エッセイ『旅行のとも』

コロナで海外旅行に行けないせいで、ますます思いを馳せる海外。
イタリアで濃厚なパスタを食べ、突き刺すような太陽のスペインでビールやワインをあおりたい。ベルギーでムール貝もいい。白ワインの香りを漂わせバケツにあふれんばかりに入ったそれと、フライドポテト。あれはなんで一緒にポテトがついてくるんだろう。残ったスープはパンに吸わせて頬張りたい。肉の煮込みも味が濃くってベルギービールによく合っておいしかった。チョコやワッフルも現地で食べると格別で言葉通りにほっぺたが落ちそうになる。

リゾート地もいいな。ジリジリと焼ける肌は後からシミだらけになるのに、開放感から真っ黒になりながら、恥ずかしげもなくビキニを着て、普段飲まないカクテルをプールサイドで飲む。海に来ているのにプールで遊ぶ謎はいつもちょっぴり気になるが、たまらなくおいしくてお酒が進む。
アメリカでハンバーガーやステーキ。イギリスでスコーンと紅茶。
アジアのスパイシーでエキゾチックな料理も懐かしい。韓国の目が潰れそうなくらい辛い本場の冷麺や鍋もいい。

いかにも旅行者らしい、ベタな料理の思い出だが、そんなベタ中のベタをしたくって仕方がない。
こんなことになるなら、もっともっと行っておけばよかった。
ここ何年かは日常に追われて、ちゃんとした休みなんて取ってなかった。人生の豊かさのひとつに旅行はやっぱり入れておくべきだ。
考えても仕方ないけど、会えないともっと会いたくなる恋人のように、想いが募っていく。
「何で会ってくれないのよ!」「今すぐ会いたい!」と叫びたい。でも「会いに来て」とすがっても向こうから来るものではない。行くしかない。

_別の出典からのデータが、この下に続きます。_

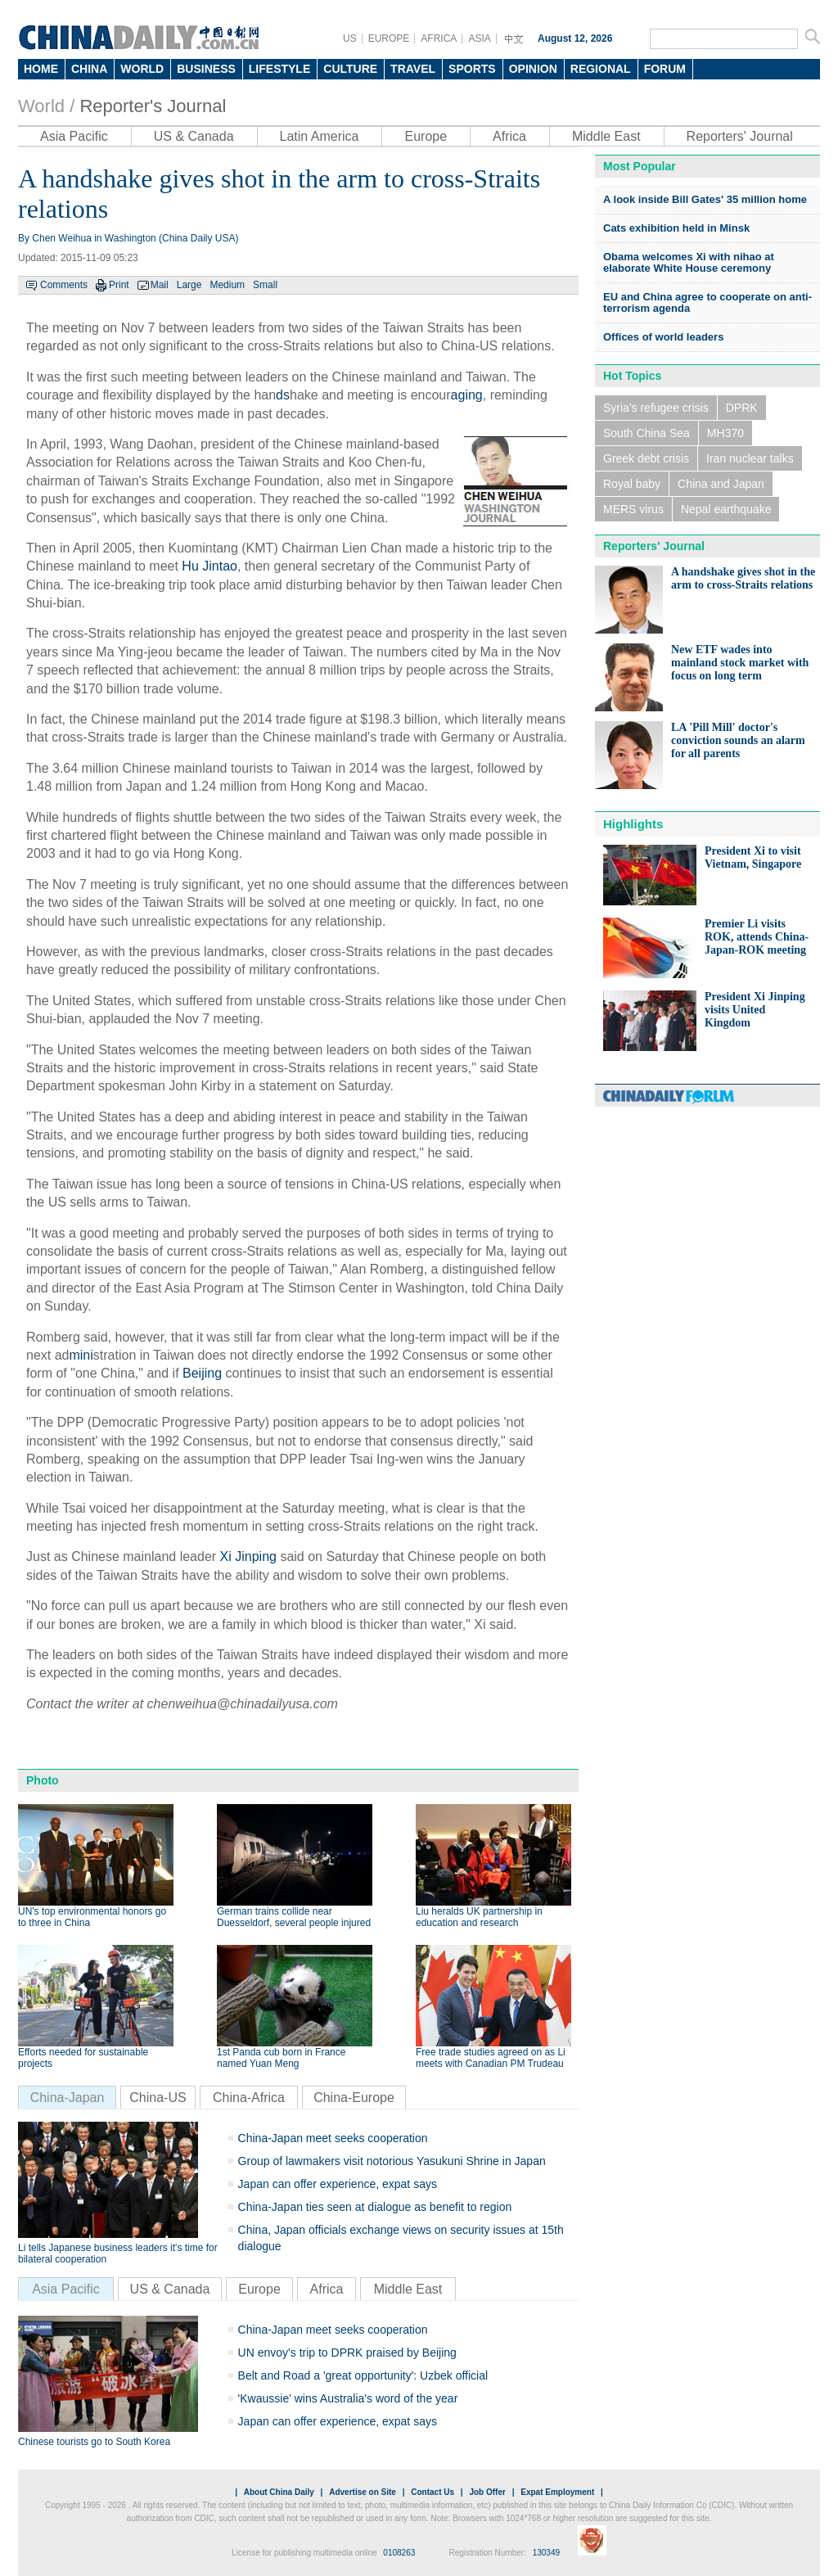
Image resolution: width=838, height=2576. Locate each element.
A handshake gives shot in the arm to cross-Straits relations (743, 578)
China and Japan (721, 483)
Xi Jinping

ところがこんなに各国の料理を想っているのに、旅行中はあるとき急に和食が恋しくなる。
和食店がない場所だともうホームシックになりそうだから、私は絶対に持っていくものがある。焼海苔、梅干し、レトルトのお味噌汁、しょうゆ、それから昆布の佃煮は外せない。これがあればとりあえずの和食欲は抑えられる。
少し長めの旅行で症状が悪化すると、寿がきやのちいさいおうどん、これは生麺タイプでサイズもちょうどよい。親子丼の素、お湯を注ぐだけのフリーズドライ。お味噌汁もアマノフーズのフリーズドライはおいしいし、軽いのが何よりだ。出汁は体と心に染み渡るのだ。

ここまではまあまあ皆さんよく持っていくものだと思うけど、今までで最高だったのは「金時豆の甘煮」だ。
美食の国スペインへの旅で、それはそれは下調べを入念にし、最初は調子よくパエリアやらガスパチョ、大きい茄子の焼いたのとか、豚の丸焼きとかぶっ飛ばして食べていたんだけど、ある日突然どれも食べたくなくなった。2週間くらいスペインを回ったので、後半まじで嫌になってしまって、ようやく行ったマドリッドの日本食店でも思ったものが食べられなくて満たされず、持っていった海苔やらレトルトは底をつき、ますます和食欲は増すばかり。もう禁断症状だ。イライラするし、手が震えそうだった。

そこで登場したのがもらいもので家にあった、まあ食べなければ持って帰ってこればいいわ、くらいに思っていた「金時豆の甘煮」の缶詰だった。あまりにノーマークで忘れていた。
プルトップ缶をぐいっと開けて出てきたツヤツヤとした赤い豆。しょうゆの味は控えめで甘くて豆の風味の生かされた・・・なんて頭で考えることもせず、一心不乱に無言で食べ続けた。がっつき過ぎて「みっともない」と母に怒られそうな様だったと思う。
深さ5cmくらいの缶に入っているわずかな豆は1分もすればすぐになくなる。3軍選手だった豆の缶詰が、年俸5億円払いたいほどの活躍ぶり。メジャーデビュー。
実はこの旅は新婚旅行だったのだけど、半ば相手を睨みつけて奪い合いながら食べた。
あれが後の別れの原因だったとするならば、人間はつくづく動物だと思う反面と、食欲はお腹を満たすことだけではないと思う。

海外に住む友達が「離れてみて日本の良さがわかる」と切実に言うが、私達短期の旅行者の私はほんのごく一部だが、「食」でそれを感じることがある。
「あ〜、やっぱり家が一番や」と帰ってきて言う、それだ。

今は海外どころか、同じ日本でも移動がしにくくなってしまった。延長された緊急事態宣言で先が見えない状況が続き、「ステイホーム」で日本の嫌な部分が見えてきてしまう。
ようやく外に出られた時、心から日本の良さを実感できるだろうか。